__Prompt__:
Nothing should be left out. Transcribe the entries exactly as written.

__Material shown__:

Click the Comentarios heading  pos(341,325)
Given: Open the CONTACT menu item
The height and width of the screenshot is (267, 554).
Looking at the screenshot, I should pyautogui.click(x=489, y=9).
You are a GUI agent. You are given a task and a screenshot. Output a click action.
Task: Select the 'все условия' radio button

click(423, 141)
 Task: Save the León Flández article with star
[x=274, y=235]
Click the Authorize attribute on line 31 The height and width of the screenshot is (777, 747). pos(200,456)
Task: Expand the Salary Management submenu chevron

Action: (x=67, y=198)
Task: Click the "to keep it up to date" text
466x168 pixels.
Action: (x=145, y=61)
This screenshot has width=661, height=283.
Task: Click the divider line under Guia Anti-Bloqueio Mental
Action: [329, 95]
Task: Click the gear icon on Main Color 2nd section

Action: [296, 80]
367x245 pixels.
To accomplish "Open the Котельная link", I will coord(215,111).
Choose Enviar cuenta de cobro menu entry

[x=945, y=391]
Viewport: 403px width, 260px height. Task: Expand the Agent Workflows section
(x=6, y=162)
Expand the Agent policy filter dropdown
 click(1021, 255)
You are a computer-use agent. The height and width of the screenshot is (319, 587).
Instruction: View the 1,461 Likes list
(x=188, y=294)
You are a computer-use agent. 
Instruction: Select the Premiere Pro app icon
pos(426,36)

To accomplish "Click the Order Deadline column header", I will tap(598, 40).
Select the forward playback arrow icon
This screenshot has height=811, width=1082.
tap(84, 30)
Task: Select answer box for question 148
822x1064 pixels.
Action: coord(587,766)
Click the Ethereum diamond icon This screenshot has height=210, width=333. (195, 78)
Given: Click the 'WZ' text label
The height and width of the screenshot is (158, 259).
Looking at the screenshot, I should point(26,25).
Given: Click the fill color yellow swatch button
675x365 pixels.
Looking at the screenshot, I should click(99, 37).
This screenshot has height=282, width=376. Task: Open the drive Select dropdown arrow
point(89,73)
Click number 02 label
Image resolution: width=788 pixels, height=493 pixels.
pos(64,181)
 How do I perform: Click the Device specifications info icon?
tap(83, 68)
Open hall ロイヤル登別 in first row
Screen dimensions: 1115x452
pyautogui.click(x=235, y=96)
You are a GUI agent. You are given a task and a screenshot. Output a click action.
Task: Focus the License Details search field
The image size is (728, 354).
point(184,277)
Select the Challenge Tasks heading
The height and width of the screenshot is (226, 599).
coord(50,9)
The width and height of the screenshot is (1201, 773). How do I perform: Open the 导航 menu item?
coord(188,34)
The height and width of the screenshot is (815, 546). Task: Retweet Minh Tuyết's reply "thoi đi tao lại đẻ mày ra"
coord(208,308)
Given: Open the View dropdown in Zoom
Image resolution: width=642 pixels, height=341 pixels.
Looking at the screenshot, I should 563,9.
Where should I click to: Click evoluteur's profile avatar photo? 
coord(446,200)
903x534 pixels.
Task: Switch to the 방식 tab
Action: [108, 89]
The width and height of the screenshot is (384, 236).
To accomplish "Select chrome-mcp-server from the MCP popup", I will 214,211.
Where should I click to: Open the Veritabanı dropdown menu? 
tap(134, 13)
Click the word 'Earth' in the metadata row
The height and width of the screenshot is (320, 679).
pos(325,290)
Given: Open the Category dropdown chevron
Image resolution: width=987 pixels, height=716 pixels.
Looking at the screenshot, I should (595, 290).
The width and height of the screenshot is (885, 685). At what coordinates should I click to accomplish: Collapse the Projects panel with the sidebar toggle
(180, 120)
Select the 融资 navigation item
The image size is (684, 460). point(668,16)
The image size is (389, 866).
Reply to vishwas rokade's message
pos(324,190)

__Written response__:
Click the Comentarios heading  pos(341,325)
Given: Open the CONTACT menu item
The height and width of the screenshot is (267, 554).
Looking at the screenshot, I should pyautogui.click(x=489, y=9).
You are a GUI agent. You are given a task and a screenshot. Output a click action.
Task: Select the 'все условия' radio button

click(423, 141)
 Task: Save the León Flández article with star
[x=274, y=235]
Click the Authorize attribute on line 31 The height and width of the screenshot is (777, 747). pos(200,456)
Task: Expand the Salary Management submenu chevron

Action: (x=67, y=198)
Task: Click the "to keep it up to date" text
466x168 pixels.
Action: (x=145, y=61)
This screenshot has width=661, height=283.
Task: Click the divider line under Guia Anti-Bloqueio Mental
Action: [329, 95]
Task: Click the gear icon on Main Color 2nd section

Action: [296, 80]
367x245 pixels.
To accomplish "Open the Котельная link", I will coord(215,111).
Choose Enviar cuenta de cobro menu entry

[x=945, y=391]
Viewport: 403px width, 260px height. Task: Expand the Agent Workflows section
(x=6, y=162)
Expand the Agent policy filter dropdown
 click(1021, 255)
You are a computer-use agent. The height and width of the screenshot is (319, 587).
Instruction: View the 1,461 Likes list
(x=188, y=294)
You are a computer-use agent. 
Instruction: Select the Premiere Pro app icon
pos(426,36)

To accomplish "Click the Order Deadline column header", I will tap(598, 40).
Select the forward playback arrow icon
This screenshot has height=811, width=1082.
tap(84, 30)
Task: Select answer box for question 148
822x1064 pixels.
Action: coord(587,766)
Click the Ethereum diamond icon This screenshot has height=210, width=333. (195, 78)
Given: Click the 'WZ' text label
The height and width of the screenshot is (158, 259).
Looking at the screenshot, I should point(26,25).
Given: Click the fill color yellow swatch button
675x365 pixels.
Looking at the screenshot, I should click(99, 37).
This screenshot has height=282, width=376. Task: Open the drive Select dropdown arrow
point(89,73)
Click number 02 label
Image resolution: width=788 pixels, height=493 pixels.
pos(64,181)
 How do I perform: Click the Device specifications info icon?
tap(83, 68)
Open hall ロイヤル登別 in first row
Screen dimensions: 1115x452
pyautogui.click(x=235, y=96)
You are a GUI agent. You are given a task and a screenshot. Output a click action.
Task: Focus the License Details search field
The image size is (728, 354).
point(184,277)
Select the Challenge Tasks heading
The height and width of the screenshot is (226, 599).
coord(50,9)
The width and height of the screenshot is (1201, 773). How do I perform: Open the 导航 menu item?
coord(188,34)
The height and width of the screenshot is (815, 546). Task: Retweet Minh Tuyết's reply "thoi đi tao lại đẻ mày ra"
coord(208,308)
Given: Open the View dropdown in Zoom
Image resolution: width=642 pixels, height=341 pixels.
Looking at the screenshot, I should 563,9.
Where should I click to: Click evoluteur's profile avatar photo? 
coord(446,200)
903x534 pixels.
Task: Switch to the 방식 tab
Action: [108, 89]
The width and height of the screenshot is (384, 236).
To accomplish "Select chrome-mcp-server from the MCP popup", I will 214,211.
Where should I click to: Open the Veritabanı dropdown menu? 
tap(134, 13)
Click the word 'Earth' in the metadata row
The height and width of the screenshot is (320, 679).
pos(325,290)
Given: Open the Category dropdown chevron
Image resolution: width=987 pixels, height=716 pixels.
Looking at the screenshot, I should (595, 290).
The width and height of the screenshot is (885, 685). At what coordinates should I click to accomplish: Collapse the Projects panel with the sidebar toggle
(180, 120)
Select the 融资 navigation item
The image size is (684, 460). point(668,16)
The image size is (389, 866).
Reply to vishwas rokade's message
pos(324,190)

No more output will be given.